If one entered Tokeneke Elementary School during the month of February, one would have noticed signs around the school promoting a book drive organized by the Tokeneke Student Council to benefit local non-profit Darien Book Aid.

Darien Book Aid distributes free books to Peace Corps volunteers and literacy programs around the globe as well as to underserved schools and other programs in the United States.

Thanks to the students and families of Tokeneke School, the book drive was a huge success and yielded a record-number 5,836 gently-used books for the non-profit.

Some of these books are already on their way around the world. Many of them will end up in the hands of children who have never had access to a book appropriate for their reading level.

It is a win-win for Tokeneke families, who had books on their shelves they were ready to pass on, and students around the world, who might struggle to become readers without these books.

To publicize the book drive, the Tokeneke School Student Council promoted the book collection at their regular assembly, posted flyers throughout the school, and sent promotional flyers home with all children.
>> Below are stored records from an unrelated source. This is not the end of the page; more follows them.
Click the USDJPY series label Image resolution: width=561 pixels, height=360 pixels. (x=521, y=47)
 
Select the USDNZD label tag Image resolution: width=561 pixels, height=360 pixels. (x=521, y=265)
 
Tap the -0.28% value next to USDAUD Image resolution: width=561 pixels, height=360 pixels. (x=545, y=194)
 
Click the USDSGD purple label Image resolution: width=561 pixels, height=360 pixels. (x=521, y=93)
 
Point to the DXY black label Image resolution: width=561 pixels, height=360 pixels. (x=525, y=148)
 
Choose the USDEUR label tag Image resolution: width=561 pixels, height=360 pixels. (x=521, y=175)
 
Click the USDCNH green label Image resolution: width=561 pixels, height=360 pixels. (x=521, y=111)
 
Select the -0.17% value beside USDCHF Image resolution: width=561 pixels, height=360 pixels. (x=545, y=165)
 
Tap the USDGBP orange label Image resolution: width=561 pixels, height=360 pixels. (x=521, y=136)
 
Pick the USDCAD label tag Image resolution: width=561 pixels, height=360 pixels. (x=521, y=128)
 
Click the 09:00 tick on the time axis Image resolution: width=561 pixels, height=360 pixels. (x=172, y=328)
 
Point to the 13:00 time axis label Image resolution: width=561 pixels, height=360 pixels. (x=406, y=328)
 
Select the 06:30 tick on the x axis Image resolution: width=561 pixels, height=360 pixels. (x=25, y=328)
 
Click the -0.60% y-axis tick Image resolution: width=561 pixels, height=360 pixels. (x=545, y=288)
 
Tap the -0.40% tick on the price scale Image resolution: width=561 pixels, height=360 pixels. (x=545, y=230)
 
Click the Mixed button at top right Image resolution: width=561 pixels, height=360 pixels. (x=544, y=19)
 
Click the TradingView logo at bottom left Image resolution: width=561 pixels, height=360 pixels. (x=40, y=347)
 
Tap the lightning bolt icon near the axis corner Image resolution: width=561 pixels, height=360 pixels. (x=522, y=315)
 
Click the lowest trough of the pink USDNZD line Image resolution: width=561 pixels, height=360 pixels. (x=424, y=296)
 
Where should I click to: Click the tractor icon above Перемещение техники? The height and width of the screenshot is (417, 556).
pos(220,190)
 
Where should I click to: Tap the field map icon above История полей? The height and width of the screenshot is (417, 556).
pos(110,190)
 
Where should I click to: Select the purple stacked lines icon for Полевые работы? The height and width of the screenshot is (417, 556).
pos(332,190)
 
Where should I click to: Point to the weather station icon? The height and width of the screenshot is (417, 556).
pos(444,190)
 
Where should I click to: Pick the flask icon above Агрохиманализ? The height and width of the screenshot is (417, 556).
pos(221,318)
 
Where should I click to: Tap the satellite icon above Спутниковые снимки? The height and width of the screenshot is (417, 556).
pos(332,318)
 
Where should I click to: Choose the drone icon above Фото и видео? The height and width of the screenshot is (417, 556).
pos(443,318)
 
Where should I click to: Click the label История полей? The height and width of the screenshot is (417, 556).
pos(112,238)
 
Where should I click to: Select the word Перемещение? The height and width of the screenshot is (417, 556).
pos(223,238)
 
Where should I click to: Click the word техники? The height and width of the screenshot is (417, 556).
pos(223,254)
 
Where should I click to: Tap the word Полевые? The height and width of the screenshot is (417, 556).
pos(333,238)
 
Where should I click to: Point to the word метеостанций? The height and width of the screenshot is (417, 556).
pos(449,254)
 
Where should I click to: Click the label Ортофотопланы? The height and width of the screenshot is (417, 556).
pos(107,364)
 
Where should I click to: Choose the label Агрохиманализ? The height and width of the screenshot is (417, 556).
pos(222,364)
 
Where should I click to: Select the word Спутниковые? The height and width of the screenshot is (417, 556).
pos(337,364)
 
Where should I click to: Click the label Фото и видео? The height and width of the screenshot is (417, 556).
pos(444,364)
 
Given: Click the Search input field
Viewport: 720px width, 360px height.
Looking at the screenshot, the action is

Teachers Adam Hamor and Rebecca Parnoff provided guidance. The students involved recognize that the success of the book drive would have never been possible without the help and generous donations of the Tokeneke teachers, students and families. Darien Book Aid volunteer, Anne Johnston, helped to spearhead the project.

Darien Book Aid, founded in 1949, is an all-volunteer, non-profit organization that promotes literacy and education worldwide. Volunteers hand-select books to fulfill detailed book requests from around the world.

While Darien Book Aid relies on receiving gently-used books from the community, particularly children's books, it is currently not accepting book donations due to the public health emergency caused by COVID-19. The non-profit requests that book donors hold onto their books for now and donate them once it reopens later this spring.